Ef 1,19-22; Sal 116; Ju 20,24-29

Debemos estar muy agradecidos a la rudeza del apóstol Tomás, quien no se fió de los otros, porque aseveró lo evidente: que no creería en la resurrección del Señor mientras no metiera sus dedos en los agujeros de las manos y su mano entera en la herida del costado. Era obvio. Tomás tenía los pies en la tierra. No quería dejarse engañar por coploserías de gentes sin seso que lanzan al vuelo cualquier imaginación mentirosa. Él, como nosotros, había visto desde lejos el espectáculo de la cruz. Sabía muy bien lo que había acontecido. Su Jesús estaba muerto y bien muerto. No cabía duda. Nadie podía venir a él con engañiflas y aventuras de cabezas calientes. Él estaba muy bien colocado en la comprensión exacta y real de las cosas. ¡A mí con cuentos!

Pues bien, ese pie a tierra de Tomás nos sirve a nosotros para algo que nos es por demás importante: nos hace ver la extrema corporalidad del Jesús resucitado. No, es verdad, no son imaginaciones de mentes calenturientas que ven lo que quieren donde no lo hay. Puedes tocar, puedes palpar. Puedes meter tus dedos. Puedes meter tu mano. No soy un fantasma. No me vendo en imaginaciones. Mi existencia es tan carnal como la tuya. Mira, mete tu mano en mi herida. Pon tus dedos en los agujeros de los clavos. Tocándome a mí en mi cuerpo resucitado, estás tocando a Dios. Toca a Dios en mis agujeros y en mi herida. Porque Dios puede ser tocado en la carne sufriente, muerta en la cruz, que es, ahora ya, no carne muerta, sino resucitada. Y no seas incrédulo, sino creyente. La respuesta de Tomás es de una dignidad sobrecogedora: Señor mío y Dios mío. Y, siendo creyente y no incrédulo, reinicia su camino de libertad en seguimiento del Jesús resucitado. Junto a los demás. Con Cristo viviente. Recibiendo el Espíritu Santo. Nace la Iglesia con él y con los otros apóstoles, reunidos junto a María, la Madre de Jesús, y otras mujeres. Porque ahora, con Cristo resucitado, con su cuerpo glorioso, aunque de carne y hueso como el nuestro, no virtual e imaginario, en la Iglesia tocamos a Dios.

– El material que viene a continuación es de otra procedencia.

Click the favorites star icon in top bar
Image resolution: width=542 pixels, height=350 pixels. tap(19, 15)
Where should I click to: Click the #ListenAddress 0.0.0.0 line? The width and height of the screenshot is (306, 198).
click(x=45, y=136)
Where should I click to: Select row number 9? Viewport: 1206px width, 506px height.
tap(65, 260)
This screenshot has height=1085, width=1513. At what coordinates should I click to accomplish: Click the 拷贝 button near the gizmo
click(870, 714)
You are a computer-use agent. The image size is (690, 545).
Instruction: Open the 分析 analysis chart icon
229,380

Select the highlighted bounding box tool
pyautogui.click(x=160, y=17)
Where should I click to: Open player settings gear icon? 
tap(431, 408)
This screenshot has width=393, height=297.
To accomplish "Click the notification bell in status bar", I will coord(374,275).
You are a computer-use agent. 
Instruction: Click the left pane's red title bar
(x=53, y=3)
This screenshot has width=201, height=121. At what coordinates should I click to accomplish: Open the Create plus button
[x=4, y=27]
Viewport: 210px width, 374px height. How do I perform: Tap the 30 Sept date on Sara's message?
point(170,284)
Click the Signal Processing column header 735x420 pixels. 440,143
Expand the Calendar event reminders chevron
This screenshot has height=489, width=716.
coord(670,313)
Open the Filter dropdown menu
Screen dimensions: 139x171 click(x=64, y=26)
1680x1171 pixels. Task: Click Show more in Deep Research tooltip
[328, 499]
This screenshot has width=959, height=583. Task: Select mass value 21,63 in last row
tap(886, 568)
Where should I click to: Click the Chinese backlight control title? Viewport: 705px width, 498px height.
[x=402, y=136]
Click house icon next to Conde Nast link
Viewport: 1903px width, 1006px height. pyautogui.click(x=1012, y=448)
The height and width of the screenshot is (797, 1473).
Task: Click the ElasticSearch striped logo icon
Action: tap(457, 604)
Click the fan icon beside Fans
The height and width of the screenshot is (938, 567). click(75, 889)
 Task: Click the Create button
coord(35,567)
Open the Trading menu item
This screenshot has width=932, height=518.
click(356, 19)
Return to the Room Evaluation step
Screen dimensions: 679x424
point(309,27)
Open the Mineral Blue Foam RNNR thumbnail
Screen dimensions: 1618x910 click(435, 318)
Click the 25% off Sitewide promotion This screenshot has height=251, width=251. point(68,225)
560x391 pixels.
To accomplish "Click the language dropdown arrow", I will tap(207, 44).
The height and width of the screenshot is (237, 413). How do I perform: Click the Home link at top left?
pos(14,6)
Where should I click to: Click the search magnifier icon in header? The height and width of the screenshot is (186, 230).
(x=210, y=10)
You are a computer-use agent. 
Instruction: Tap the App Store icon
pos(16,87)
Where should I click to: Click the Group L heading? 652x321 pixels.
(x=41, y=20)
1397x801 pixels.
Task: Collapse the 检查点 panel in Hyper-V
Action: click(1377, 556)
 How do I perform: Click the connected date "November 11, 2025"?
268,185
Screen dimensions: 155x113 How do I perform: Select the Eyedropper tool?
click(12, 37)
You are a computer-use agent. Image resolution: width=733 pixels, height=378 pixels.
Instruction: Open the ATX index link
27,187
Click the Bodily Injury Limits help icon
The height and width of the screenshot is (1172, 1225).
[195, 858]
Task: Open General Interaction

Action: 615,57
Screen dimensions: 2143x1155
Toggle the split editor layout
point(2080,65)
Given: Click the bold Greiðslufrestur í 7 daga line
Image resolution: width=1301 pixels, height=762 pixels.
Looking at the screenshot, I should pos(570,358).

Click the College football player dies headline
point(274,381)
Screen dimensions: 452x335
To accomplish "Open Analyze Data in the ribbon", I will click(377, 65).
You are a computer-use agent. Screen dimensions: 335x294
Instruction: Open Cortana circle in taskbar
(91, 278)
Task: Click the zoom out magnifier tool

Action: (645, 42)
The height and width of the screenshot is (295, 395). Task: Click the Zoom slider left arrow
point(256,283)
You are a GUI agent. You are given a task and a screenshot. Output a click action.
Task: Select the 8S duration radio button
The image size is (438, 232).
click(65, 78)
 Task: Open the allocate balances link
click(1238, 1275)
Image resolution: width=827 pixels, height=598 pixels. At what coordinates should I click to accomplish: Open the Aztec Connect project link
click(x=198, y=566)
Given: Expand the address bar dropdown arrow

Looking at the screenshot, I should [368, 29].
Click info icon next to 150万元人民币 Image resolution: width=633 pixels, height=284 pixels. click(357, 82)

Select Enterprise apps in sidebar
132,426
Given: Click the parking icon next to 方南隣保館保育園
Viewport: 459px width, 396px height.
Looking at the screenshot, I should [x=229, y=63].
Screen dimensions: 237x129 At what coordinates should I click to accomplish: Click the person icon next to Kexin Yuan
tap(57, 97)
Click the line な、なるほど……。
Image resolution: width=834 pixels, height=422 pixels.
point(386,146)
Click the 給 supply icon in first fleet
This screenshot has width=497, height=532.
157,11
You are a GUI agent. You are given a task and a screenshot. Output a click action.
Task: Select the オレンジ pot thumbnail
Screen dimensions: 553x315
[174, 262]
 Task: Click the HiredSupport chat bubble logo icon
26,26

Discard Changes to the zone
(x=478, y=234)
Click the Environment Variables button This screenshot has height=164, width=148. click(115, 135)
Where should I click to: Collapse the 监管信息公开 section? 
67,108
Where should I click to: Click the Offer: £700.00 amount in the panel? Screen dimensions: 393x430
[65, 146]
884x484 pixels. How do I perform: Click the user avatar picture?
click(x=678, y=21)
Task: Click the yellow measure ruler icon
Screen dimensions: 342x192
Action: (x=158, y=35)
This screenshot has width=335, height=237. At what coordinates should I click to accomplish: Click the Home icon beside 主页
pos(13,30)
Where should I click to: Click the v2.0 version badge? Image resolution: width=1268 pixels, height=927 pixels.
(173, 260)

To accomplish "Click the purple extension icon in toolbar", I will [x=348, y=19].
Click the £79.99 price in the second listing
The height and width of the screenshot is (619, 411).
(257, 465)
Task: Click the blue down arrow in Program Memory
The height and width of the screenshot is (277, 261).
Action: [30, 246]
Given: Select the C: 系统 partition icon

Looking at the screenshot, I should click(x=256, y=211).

¿Cómo?, ¿tocando a quién tocamos, tocamos a Cristo resucitado? Recordemos de nuevo el gesto de Teresa de Calcuta acariciando la mano del moribundo tumbado en la acera, cuando nadie pone atención sobre él y le deja morir en su pequeña cruz. Esa caricia es dos cosas a la vez: caricia del cuerpo resucitado de Jesús en el muriente, en el que podemos meter los dedos en la llaga de su indigencia suprema o la mano en la herida del costado que indica la muerte tan cercana, tan aherrojada en la pura nada. Como Cristo en la cruz, mejor, Cristo en la cruz. Y, a la vez, caricia de Dios al cuerpo de su hijo abandonado y muriente en la soledad de su vida y de su muerte. El gesto de la caricia es gesto de Dios por medio de su Iglesia. Parte del drama que se juega entre Dios y nosotros a través de la palabra y los gestos que encontramos en Jesús, en su muerte y en su resurrección, en su ascensión a los cielos, en la venida del Espíritu Santo. En ese gesto, en esa pequeña caricia al moribundo echado en el suelo, se resume el drama entero del Dios con nosotros.

Tomás ha sido ocasión para que comprendamos cómo, tocando de esa manera, somos creyentes.